Thanks for this great AMI and tool to move data to persistent storage.
I hit a minor snag while installing. In your documentation you say that specifying
drupal_version=6.4
in the user data field ought to launch an instance with that version of Drupal. The instance comes up fine and I can SSH to it and see the Drupal install screen when I access the instance in the web browser. But no matter what user data I pass, the instance always comes up with Drupal 5.10.
I am using Elastic Fox to launch instances and it seems that the user data is not getting picked up. Is this a known problem, is there a typo somewhere or have a missed something?
TIA
Comments
Comment #1
akalsey commentedThis is indeed a bug. The version passed in the user data does not appear to affect the version of Drupal downloaded. It's getting 5.10 no matter what I use for drupal_version
Comment #2
jsteer commentedI have the same issue. I presume it has something to do with the fact that this is a hand-installed Drupal rather than one that uses the Fedora RPM's to do the install.

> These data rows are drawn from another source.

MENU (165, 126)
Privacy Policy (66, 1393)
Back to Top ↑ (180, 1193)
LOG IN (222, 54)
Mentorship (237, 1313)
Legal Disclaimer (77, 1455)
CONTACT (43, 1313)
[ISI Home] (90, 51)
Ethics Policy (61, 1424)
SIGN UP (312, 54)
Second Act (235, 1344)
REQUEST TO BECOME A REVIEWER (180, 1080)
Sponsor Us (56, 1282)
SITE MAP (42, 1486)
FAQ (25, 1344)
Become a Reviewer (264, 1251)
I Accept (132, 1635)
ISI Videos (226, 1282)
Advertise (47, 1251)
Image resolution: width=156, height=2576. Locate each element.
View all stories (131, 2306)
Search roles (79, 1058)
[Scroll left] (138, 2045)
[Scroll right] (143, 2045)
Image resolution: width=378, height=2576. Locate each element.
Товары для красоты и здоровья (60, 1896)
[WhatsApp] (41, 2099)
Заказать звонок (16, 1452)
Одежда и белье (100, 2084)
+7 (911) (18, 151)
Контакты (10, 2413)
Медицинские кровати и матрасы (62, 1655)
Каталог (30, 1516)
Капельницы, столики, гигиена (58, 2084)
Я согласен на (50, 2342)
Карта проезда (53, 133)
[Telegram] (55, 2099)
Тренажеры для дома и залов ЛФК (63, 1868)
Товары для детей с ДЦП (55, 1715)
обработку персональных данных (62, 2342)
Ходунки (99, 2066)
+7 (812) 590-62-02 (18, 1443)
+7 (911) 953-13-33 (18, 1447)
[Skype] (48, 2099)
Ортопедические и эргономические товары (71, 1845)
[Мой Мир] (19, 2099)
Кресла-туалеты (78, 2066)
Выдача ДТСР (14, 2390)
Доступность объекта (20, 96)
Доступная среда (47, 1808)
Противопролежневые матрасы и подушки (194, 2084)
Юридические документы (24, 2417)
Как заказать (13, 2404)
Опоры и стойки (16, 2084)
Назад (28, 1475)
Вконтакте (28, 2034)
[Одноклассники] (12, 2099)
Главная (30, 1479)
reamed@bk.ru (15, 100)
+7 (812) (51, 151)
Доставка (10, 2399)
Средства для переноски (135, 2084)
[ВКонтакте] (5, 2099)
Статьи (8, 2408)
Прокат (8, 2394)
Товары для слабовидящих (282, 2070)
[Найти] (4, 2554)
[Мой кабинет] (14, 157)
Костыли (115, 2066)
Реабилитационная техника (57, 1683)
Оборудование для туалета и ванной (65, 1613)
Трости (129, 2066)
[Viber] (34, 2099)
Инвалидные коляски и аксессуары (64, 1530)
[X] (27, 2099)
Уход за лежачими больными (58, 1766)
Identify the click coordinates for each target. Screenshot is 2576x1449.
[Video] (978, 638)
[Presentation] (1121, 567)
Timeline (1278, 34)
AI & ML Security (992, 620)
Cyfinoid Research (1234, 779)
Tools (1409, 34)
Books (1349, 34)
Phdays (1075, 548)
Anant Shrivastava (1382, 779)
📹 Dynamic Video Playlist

Any chance a 6.x version will be added ? I'd be happy with a separate 6.0 AMI..
This AMI is really handy for doing one-off experimentations. Launch the AMI, check out a module, kill the AMI.. $.10 is a cheap cost for this kind of experimentation.
Comment #3
robin van emden commentedJust got the AMI running, works perfectly!
But the possibility of installing 6.x versions would make a good thing even better...
Any chance of this in the near future?
Comment #4
akalsey commentedThis is solved now. Whatever version of Drupal you specify will now be installed.
The startup script creates a temp file with the user data in it and then reads from that temp file to get the installation parameters. We'd accidentally left the file on the AMI. This was causing the startup script to think it had already been run and wold install using the parameters that were in the file instead of those in the user data.